Does anyone else have issues with an uneven cut when on a slight slope? I have a D130 and our back porch has a slight slope away from it. If I mow it parallel to the porch, it will create an uneven cut no matter what I do. I tried lowering the deck rollers and tried raising them. You can see the uneven cut in the picture. Is there a way to prevent this besides mowing perpendicular? It may be hard to see the slope in the picture.


----------



## Timbo3985 (Mar 19, 2019)

I have the same mower and the same problem. I've noticed that while sitting on the mower, if I lean to one side you can actually see the deck lean with me. Haven't tried adding air to the tires but I've thought that may help a little. It seems like it's a weight transfer issue so when you're on that slope it leans heavy on the down side.

Btw I'm about 210lbs. so not overloading the thing...


----------



## krusej23 (May 8, 2018)

I will have to try that next time.


----------



## MasterMech (Sep 24, 2017)

Some of that is just projection of the deck out beyond the tires of the tractor. The wider the deck, the worse it will be. Ideally, you'd want the downhill edge of the deck to follow the crease of the slope. But it looks like you may not have enough room to get closer to your patio.


----------



## FlowRider (Apr 7, 2019)

Actually, this unevenness in the cut is caused by the slope, and not shifting your weight on the machine away from the slope to counterbalance the machine. As the machine goes down a slope and you turn the machine, the inside edge of the mowing deck dips and the outside edge rises, because the mowing deck stays level.

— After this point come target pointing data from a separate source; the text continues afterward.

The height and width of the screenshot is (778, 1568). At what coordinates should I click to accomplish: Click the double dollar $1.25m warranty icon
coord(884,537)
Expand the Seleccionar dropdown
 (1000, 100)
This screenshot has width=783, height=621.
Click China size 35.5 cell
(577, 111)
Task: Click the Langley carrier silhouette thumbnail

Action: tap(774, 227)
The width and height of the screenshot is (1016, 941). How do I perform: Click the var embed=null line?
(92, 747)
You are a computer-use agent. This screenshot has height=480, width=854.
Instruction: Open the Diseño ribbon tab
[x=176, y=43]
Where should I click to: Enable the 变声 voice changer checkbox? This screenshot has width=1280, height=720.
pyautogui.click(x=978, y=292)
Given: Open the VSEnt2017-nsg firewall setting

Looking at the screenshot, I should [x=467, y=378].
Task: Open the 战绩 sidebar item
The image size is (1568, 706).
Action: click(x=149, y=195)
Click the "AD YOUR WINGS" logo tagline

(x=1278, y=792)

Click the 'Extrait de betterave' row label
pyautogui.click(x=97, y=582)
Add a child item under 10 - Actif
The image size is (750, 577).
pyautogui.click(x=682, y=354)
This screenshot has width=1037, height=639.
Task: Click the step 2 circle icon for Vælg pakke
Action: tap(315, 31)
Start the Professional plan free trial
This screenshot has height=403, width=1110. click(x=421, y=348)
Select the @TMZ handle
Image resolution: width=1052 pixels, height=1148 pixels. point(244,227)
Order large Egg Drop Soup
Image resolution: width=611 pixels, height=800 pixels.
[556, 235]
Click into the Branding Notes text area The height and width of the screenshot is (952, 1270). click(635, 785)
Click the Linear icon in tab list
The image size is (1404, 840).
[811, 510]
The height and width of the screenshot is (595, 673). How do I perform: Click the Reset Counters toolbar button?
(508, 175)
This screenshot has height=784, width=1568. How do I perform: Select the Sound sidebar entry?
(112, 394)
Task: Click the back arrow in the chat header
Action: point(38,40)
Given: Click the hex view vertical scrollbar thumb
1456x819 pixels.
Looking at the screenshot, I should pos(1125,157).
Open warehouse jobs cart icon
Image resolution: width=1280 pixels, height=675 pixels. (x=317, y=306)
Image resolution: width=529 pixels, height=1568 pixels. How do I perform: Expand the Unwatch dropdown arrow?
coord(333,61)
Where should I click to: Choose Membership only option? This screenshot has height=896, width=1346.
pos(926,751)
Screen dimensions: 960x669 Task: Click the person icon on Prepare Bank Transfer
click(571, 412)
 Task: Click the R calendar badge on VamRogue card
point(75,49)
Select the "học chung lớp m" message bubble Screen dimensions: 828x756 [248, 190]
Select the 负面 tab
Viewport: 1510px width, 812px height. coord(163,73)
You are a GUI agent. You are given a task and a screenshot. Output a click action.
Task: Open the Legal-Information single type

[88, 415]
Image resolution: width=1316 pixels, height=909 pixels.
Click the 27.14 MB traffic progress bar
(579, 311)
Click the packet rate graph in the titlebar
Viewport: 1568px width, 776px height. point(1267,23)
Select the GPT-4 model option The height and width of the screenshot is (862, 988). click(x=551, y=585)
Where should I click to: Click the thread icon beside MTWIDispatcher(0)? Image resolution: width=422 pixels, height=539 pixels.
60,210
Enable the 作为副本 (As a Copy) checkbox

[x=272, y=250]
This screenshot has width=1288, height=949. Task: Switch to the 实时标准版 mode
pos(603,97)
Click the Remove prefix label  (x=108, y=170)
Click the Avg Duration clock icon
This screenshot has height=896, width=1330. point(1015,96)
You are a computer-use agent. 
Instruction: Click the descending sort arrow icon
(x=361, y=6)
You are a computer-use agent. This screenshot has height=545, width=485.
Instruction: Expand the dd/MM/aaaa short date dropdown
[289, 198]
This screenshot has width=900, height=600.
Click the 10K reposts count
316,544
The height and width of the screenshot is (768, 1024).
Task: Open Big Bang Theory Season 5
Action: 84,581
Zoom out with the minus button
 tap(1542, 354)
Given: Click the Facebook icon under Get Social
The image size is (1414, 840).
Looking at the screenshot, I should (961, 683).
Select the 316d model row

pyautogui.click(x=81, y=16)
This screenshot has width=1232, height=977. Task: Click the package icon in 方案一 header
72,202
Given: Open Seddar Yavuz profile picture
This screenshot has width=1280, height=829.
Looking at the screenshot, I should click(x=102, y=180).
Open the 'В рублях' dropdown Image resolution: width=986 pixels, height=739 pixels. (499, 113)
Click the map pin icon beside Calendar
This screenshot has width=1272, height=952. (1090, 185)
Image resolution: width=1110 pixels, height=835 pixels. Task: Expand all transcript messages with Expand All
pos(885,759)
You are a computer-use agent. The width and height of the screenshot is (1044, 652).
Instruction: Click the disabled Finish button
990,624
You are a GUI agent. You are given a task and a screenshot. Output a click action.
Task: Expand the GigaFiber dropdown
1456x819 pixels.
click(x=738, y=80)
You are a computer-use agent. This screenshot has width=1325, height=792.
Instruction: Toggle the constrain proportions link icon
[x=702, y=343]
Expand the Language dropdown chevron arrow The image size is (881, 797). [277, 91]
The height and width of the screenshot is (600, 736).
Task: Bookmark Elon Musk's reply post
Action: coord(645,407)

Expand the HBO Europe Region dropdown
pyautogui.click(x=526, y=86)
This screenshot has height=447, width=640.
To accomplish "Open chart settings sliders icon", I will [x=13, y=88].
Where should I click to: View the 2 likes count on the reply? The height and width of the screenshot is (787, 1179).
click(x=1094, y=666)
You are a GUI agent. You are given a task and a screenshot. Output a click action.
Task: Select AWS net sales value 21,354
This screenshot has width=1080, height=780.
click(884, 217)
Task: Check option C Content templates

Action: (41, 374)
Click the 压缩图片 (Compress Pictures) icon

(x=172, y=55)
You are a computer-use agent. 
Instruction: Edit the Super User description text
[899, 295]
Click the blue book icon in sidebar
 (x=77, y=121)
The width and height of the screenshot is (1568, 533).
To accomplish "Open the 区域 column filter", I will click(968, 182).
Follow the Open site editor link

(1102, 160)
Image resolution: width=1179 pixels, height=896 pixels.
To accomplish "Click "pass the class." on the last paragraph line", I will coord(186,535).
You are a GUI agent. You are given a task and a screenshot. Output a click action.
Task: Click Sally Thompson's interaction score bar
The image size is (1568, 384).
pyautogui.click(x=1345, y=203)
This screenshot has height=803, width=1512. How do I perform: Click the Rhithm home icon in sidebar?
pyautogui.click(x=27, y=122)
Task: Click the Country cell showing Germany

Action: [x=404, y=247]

To compensate for the slope and turn, you have to shift your weight on the machine to keep the outside wheel from rising, as much as possible. The anti-scalp wheel will stop the inside (downslope) edge from digging in too far; but there is no "anti-lift" mechanism to stop the outside (upslope) edge of the (straight, stiff, and level) mowing deck.

So, you have to reposition your body to adjust for the change in terrain contour.

I ride motorcycles and ATVs, so for me, changing your body position as you go into a corner comes naturally. The more the curve drops off, and the tighter the turn, the more you have to adjust to compensate.

You gotta lean your body weight away from the slope. That keeps the machine and deck closer to level.

I used to mow a 40 degree slope. That hill was like a ski jump ramp. &#127935;

If I didn't lean my body into the slope, I would have rolled the mower.

Try it, you will see the results. Just be sure to not go too far or go the wrong way. You can roll a mower. And yes, they will flip, forward and backward.

The first time I rode my mower down that 40 degree slope, I did not control my descent speed. The traction belt lost grip and I began an uncontrolled runaway descent down the hill, unable to stop. The only thing that saved me from flipping is I knew how to ride off road on dirt bikes and ATVs. I hit the bottom of the hill, onto flat ground, veered left and began to slide and flip, counter steered into the slide and the tractor yawed to the right, sliding until I scrubbed off enough speed for the traction belt to regain control and stop the tractor before I went over the edge of a ravine into a creek bed. I stomped on the brake and the back wheel just started sliding on the grass. Had I not known how to shift my weight away from the flipping side of the mower, both times it tried to flip over, I would have been body slammed by a 600 pound tractor. I saved it, people watching were amazed, but it taught me...!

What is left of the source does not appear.